Single by Ado

from the album Zanmu
- Language: Japanese;
- Released: October 5, 2023
- Genre: Anison
- Length: 3:10
- Label: Virgin
- Songwriter: Meiyo;
- Producers: Meiyo; Yoko Kanno;

Ado singles chronology
| "Dignity" (2023) | "Kura Kura" (2023) | "All Night Radio" (2023) |

Music video
- "Kura Kura" on YouTube

= Kura Kura (Ado song) =

"Kura Kura" (クラクラ) is a song recorded by Japanese singer Ado, released on October 5, 2023, by Virgin Music.

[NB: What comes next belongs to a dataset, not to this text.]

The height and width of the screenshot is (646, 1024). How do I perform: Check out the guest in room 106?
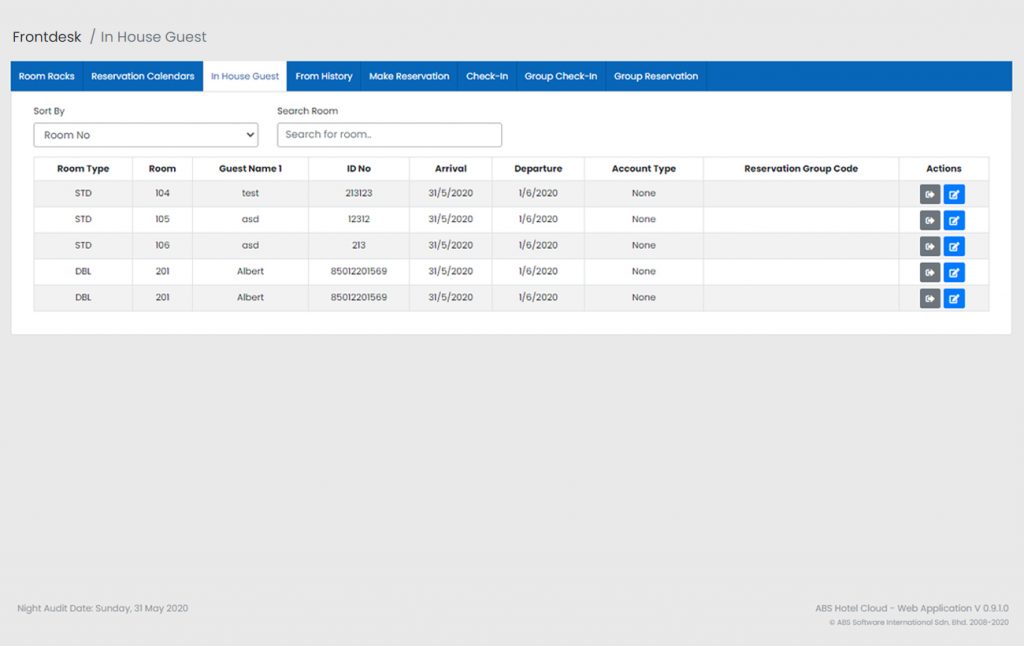click(x=930, y=246)
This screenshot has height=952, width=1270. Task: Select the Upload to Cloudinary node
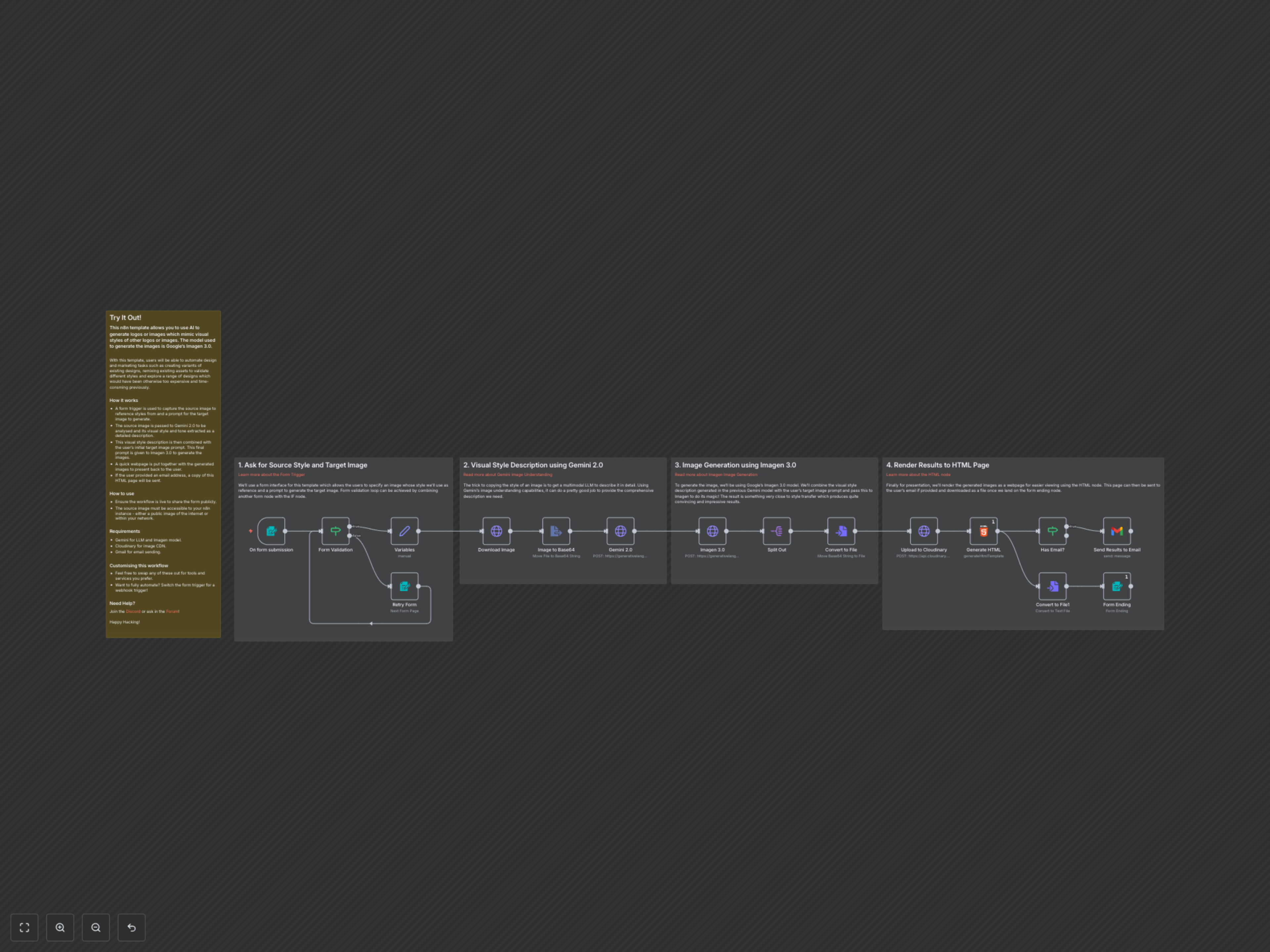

The song serves as the opening theme song for season 2 of Spy × Family.

== Background ==
During an interview, Ado said that she was honored to record the theme song for Spy × Family as she has watched the show for a long time.

== Music video ==
The music video was released on October 7, 2023, the video was illustrated by s!on.

== Personnel ==
Credits adapted from Tidal.

- Ado – vocals
- Meiyo – production, songwriter
- Yoko Kanno – production, recording arrangement
- Masato Honda – alto saxophone
- Takuo Yamamoto – baritone saxophone, tenor saxophone
- Hiroo Yamaguchi – bass
- Yasuo Sano – drums
- Takafumi "Co-K" Kokei – guitar
- Yujiro Yonestu – immersive mixing
- Matt Colton – mastering
- Tom Manning – mixing
- Seatbelt – recording arranger
- Masahi Yabuhara – recording engineer
- Andy Wulf – tenor saxophone
- Shinsuke Torizuka – trombone
- Yoichi Murata – trombone

== Accolades ==

Awards and nominations for "Kura Kura"
| Ceremony | Year | Award | Result | Ref. |
|---|---|---|---|---|
| Reiwa Anisong Awards | 2023 | Composition Award | Nominated |  |

== Charts ==

Weekly chart performance for "Kura Kura"
| Chart (2023) | Peak position |
|---|---|
| Japan (Japan Hot 100) | 9 |
| Japan Combined Singles (Oricon) | 18 |

== Certifications ==

Certifications for "Kura Kura"
| Region | Certification | Certified units/sales |
| Japan (RIAJ) | Platinum | 100,000,000^{†} |
^{†} Streaming-only figures based on certification alone.